A Michigan father is upset after a white Michigan teacher took it upon herself to cut his biracial daughter’s hair last month.
Jimmy Hoffmeyer moved his 7-year-old daughter, Jurnee, from one school to another after a classmate and the teacher cut her hair.
Jurnee arrived home from school March 24 with much of her hair cut on one side. She said a classmate used scissors to cut it on the school bus, the father said.
Two days later, after having her hair styled at a salon with an asymmetrical cut to make the differing lengths less obvious, she arrived home with her hair cut on the other side.
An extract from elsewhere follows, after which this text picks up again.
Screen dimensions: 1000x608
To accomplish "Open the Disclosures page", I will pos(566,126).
“I asked what happened and said ‘I thought I told you no child should ever cut your hair,’” Hoffmeyer said, according to the Associated Press. “She said, ‘but dad, it was the teacher.’ The teacher cut her hair to even it out.”
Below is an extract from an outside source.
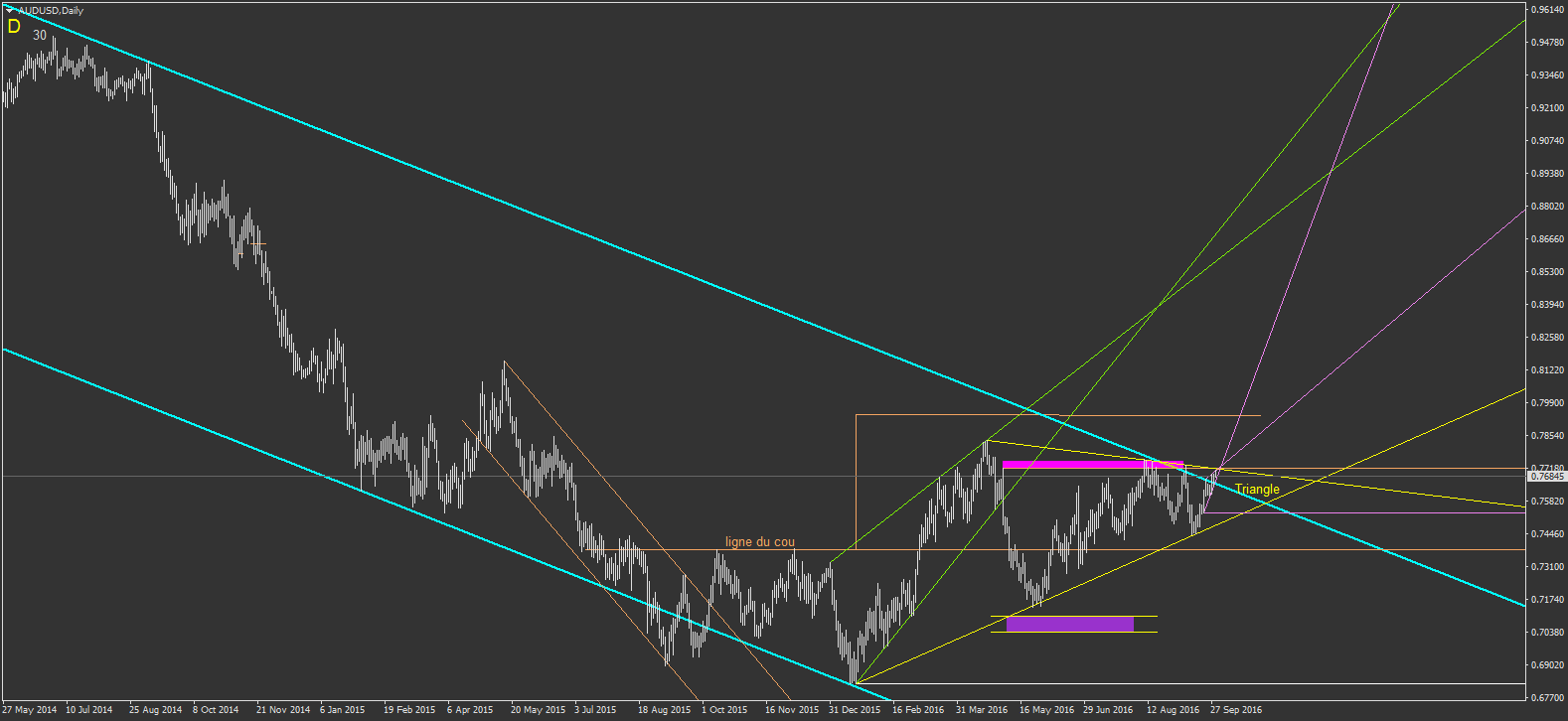Select the '30' text label
The width and height of the screenshot is (1568, 721).
coord(40,35)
The school’s principal told Hoffmeyer the most that could happen to the library teacher was a note in her work file, he said.
Hoffmeyer received a call from the district’s superintendent about a week later after the school’s spring break. She offered to have “I’m sorry” cards mailed to the family.
“I got mad and hung up,” he said, according to the Associated Press.
Days later, the school superintendent, Jennifer Verleger, posted a letter online to parents explaining that the district planned to “conduct a full review” of the incident.
“Regardless of their good intentions, these actions are unacceptable and show a lack of judgment on the part of our two employees,” Verleger said in the letter. “Both employees have admitted their actions and apologized. Both are being reviewed for further disciplinary actions in accordance with our school policies and procedures. I have personally apologized to the family on behalf of the school district.”
Jurnee isn’t alone in having a white teacher touch her natural hair. A Black student in Ohio felt “embarrassed” after a white teacher asked to touch her hair. In another incident, a teacher in Maryland combed a Black student’s natural hair because the teacher became “distressed by the condition of a student’s unkempt appearance.”
Hoffmeyer reached out to the National Parents Union earlier this month. The group is petitioning the Biden Administration to support CROWN Act legislation at the federal level.
The CROWN Act — which stands for Create a Respectful and Open World for Natural Hair — seeks to ban hair discrimination and has been adopted in several states, including California, Colorado, Connecticut, New York, Maryland, New Jersey, Virginia and Washington.